- Born: October 7, 1931 Buffalo, New York, U.S.
- Died: November 28, 2024 (aged 93) Cambridge, Massachusetts, U.S.
- Spouse: Carl Kaysen ​ ​(m. 1994; died 2010)​

Academic background
- Education: Western Reserve University Cleveland Institute of Art New York University Institute of Fine Arts
- Doctoral advisor: H. W. Janson

Academic work
- Discipline: Art history
- Institutions: University of Maryland, College Park University of Massachusetts Boston

= Ruth Butler =

American art historian (1931–2024)

Ruth Butler (October 7, 1931 – November 28, 2024) was an American art historian and academic who specialized in 19th-century French sculpture and the roles of artists' models and collaborators. She taught at the University of Maryland, College Park and the University of Massachusetts Boston, and authored works on Auguste Rodin and the lives of women associated with artists of the era.

== Early life and education ==
Butler was born on October 7, 1931, in Buffalo, New York, to Hermine Hansen and George Butler. She grew up in Buffalo, starting art lessons at age five, and later in Decatur, Illinois. Her father worked as a purchasing agent for an automobile parts manufacturer and also made yard signs and other objects at home.

Butler earned a B.A. in 1953 from Western Reserve University and the Cleveland Institute of Art. She also worked part-time at the institute. She then attended the New York University Institute of Fine Arts, where she studied under H. W. Janson, who encouraged her to pursue studies in 19th-century sculpture. In 1957, she received a Fulbright scholarship to study in Paris, conducting research on Auguste Rodin's early works and their relationship to earlier sculptors. She completed her doctorate in 1966.

== Career ==
Butler began her academic career as an assistant professor of art history at the University of Maryland, College Park from 1969 to 1972. She later joined the University of Massachusetts Boston, where she served as associate professor starting in 1973 and chaired the art department from 1976 to 1980. She retired in 1992 as professor emerita.

Her research primarily centered on 19th-century French sculpture.

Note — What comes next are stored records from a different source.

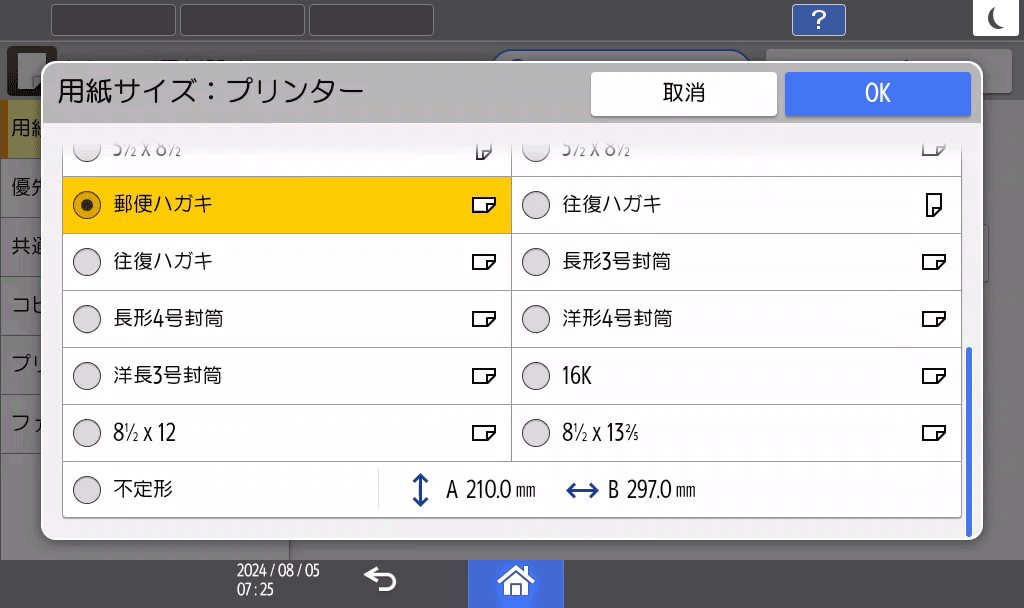Viewport: 1024px width, 608px height.
Task: Click the portrait paper icon beside 往復ハガキ
Action: tap(935, 205)
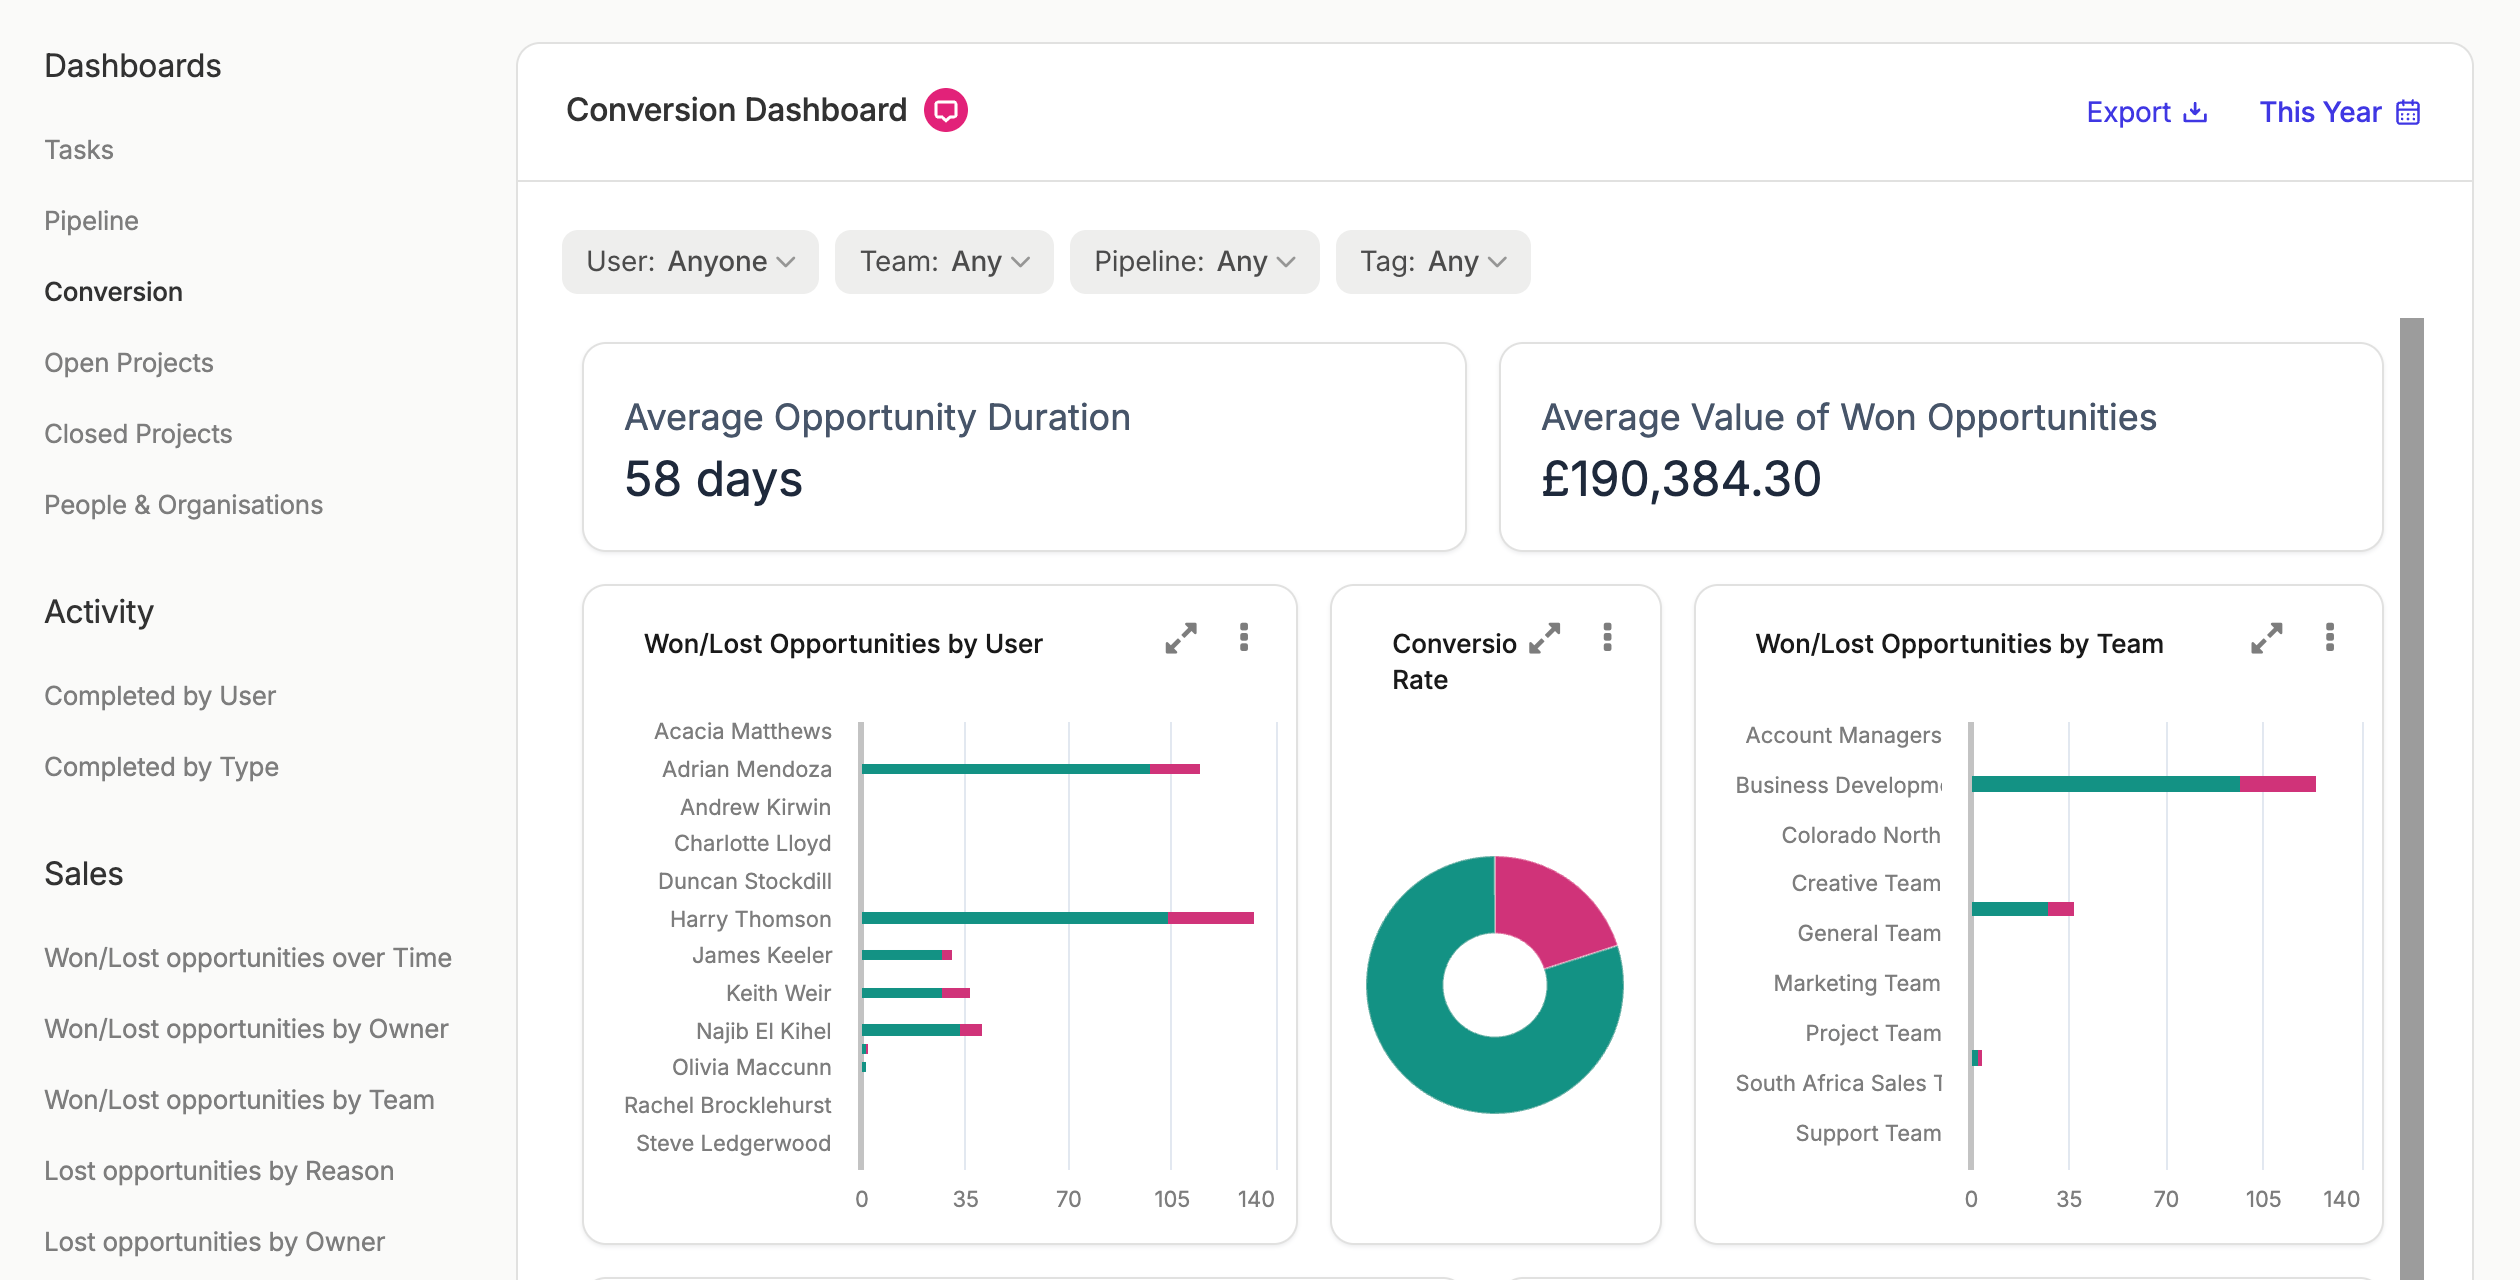This screenshot has width=2520, height=1280.
Task: Select Lost opportunities by Reason report
Action: tap(219, 1171)
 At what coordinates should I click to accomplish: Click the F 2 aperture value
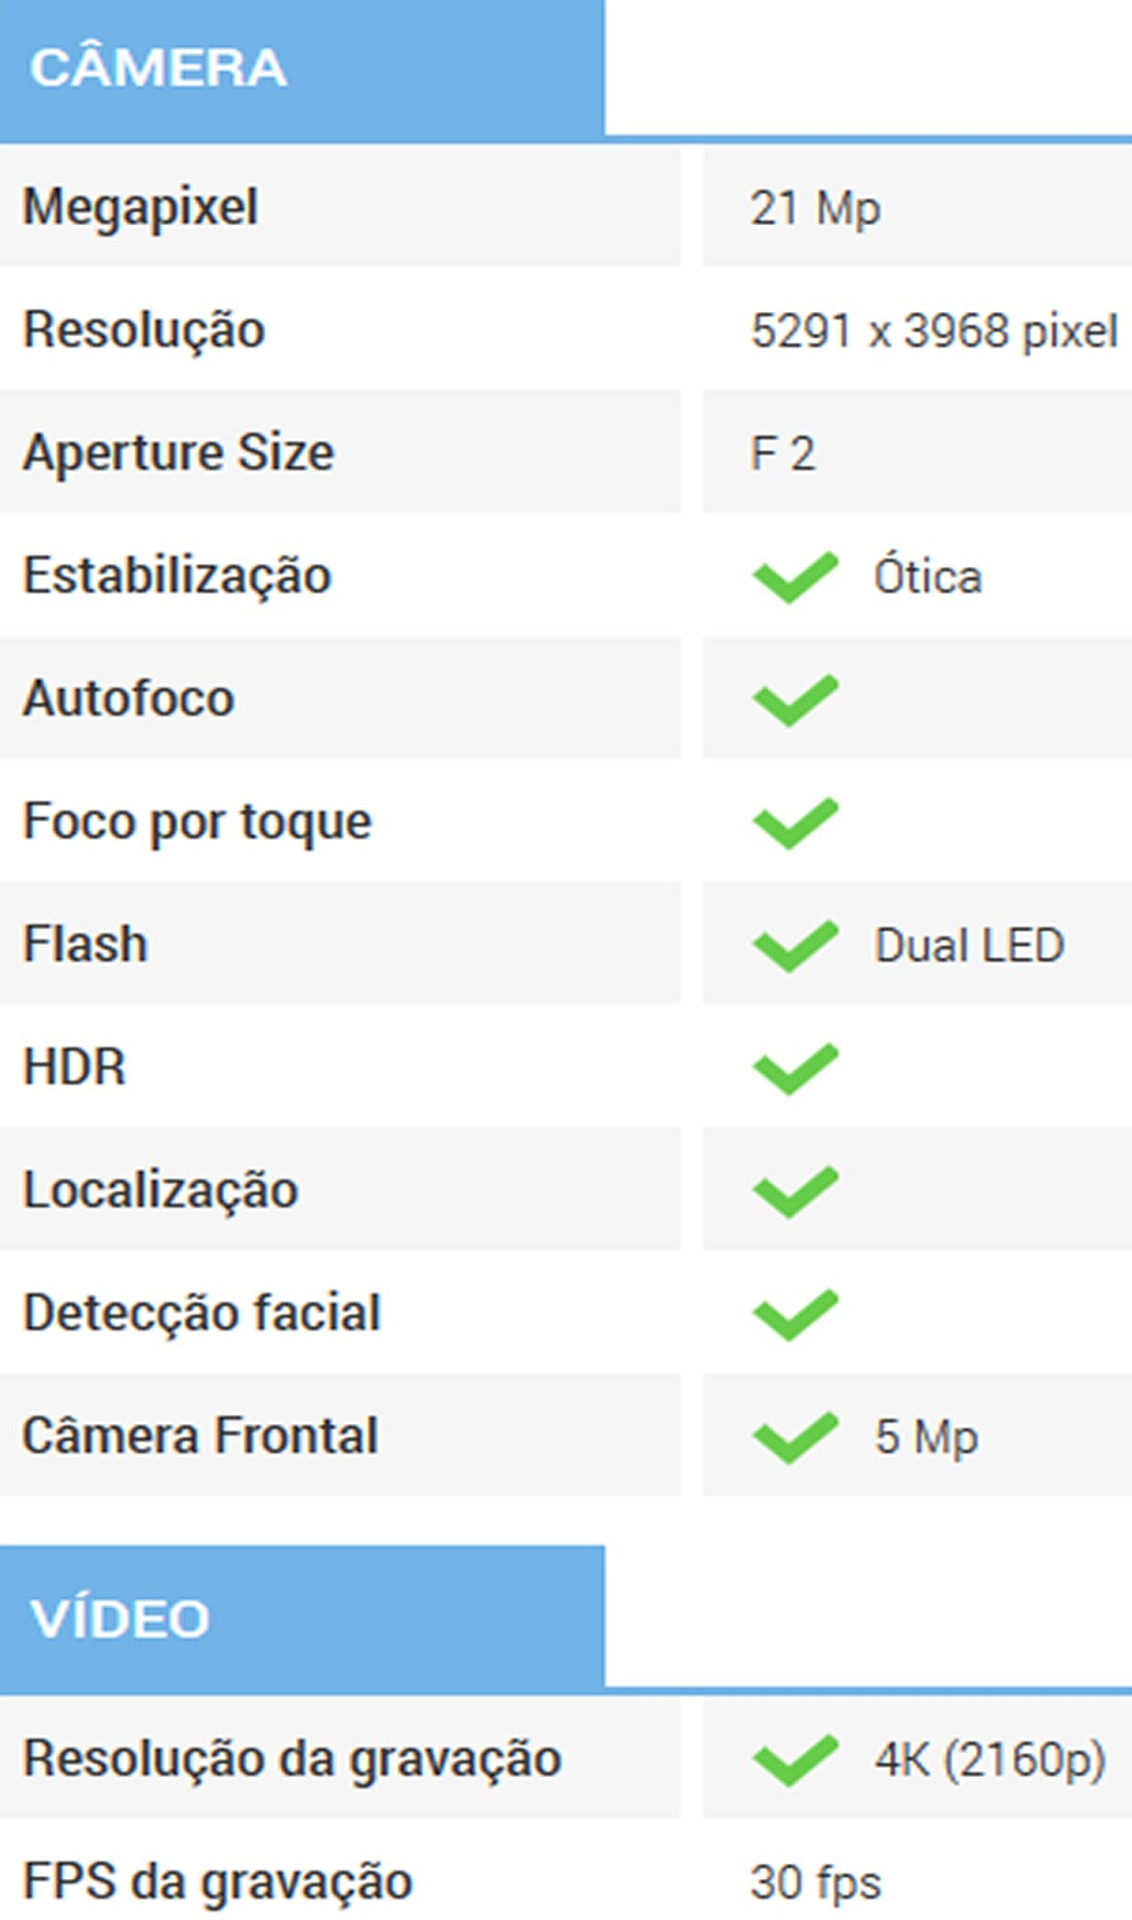click(x=782, y=454)
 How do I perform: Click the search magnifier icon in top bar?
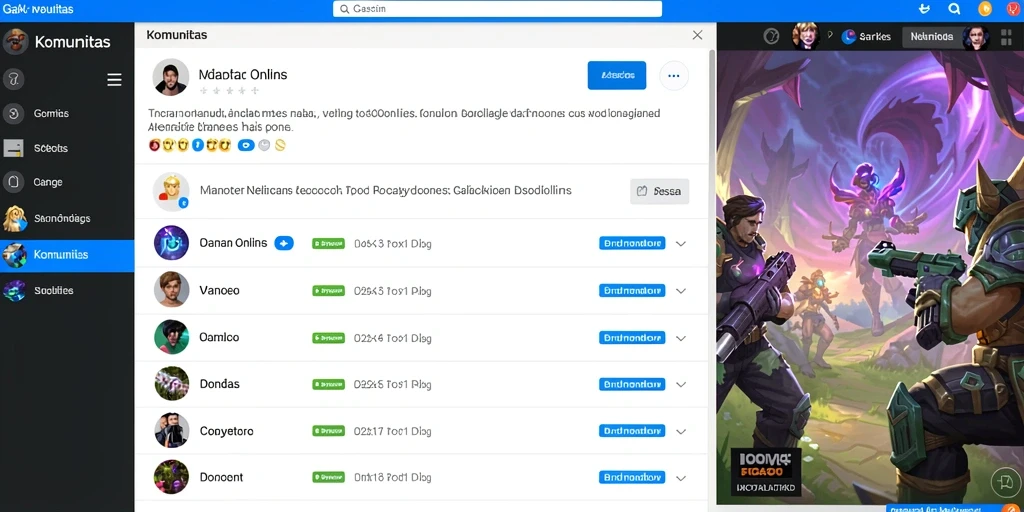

Butler was the author, co-author and editor of a number of books and catalogues including Western Sculpture: Definitions of man (1975), Rodin in perspective (1980), Rodin’s monument to Victor Hugo (1988) and European sculpture of the nineteenth century (2000). In 1985, she was awarded a Guggenheim Fellowship. She is best known for her 1993 publication Rodin: The Shape of Genius, a biography of Auguste Rodin that incorporated extensive archival research from the Musée Rodin. The book examined the sculptor's career and his broader historical and cultural context. It was a finalist in the biography section of the Los Angeles Times Book Prize in 1994, and a winner of the George Wittenborn Memorial Book Award of the same year.

In 2008, Butler published Hidden in the Shadow of the Master: The Model-Wives of Cézanne, Monet, and Rodin. This work focused on the lives of Marie-Hortense Fiquet, Camille Doncieux, and Rose Beuret, examining their relationships with Paul Cézanne, Claude Monet, and Rodin, respectively. The book explored their roles as models and collaborators.

After retiring, Butler created a scholarship fund at the University of Massachusetts Boston to support art students studying abroad.

== Personal life ==
Butler's first marriage, to biologist Maurizio Mirolli, ended in divorce. In 1994, she married Carl Kaysen, an economist and former deputy national security adviser who died in 2010.

Butler died on November 28, 2024, in Cambridge, Massachusetts, following a short illness.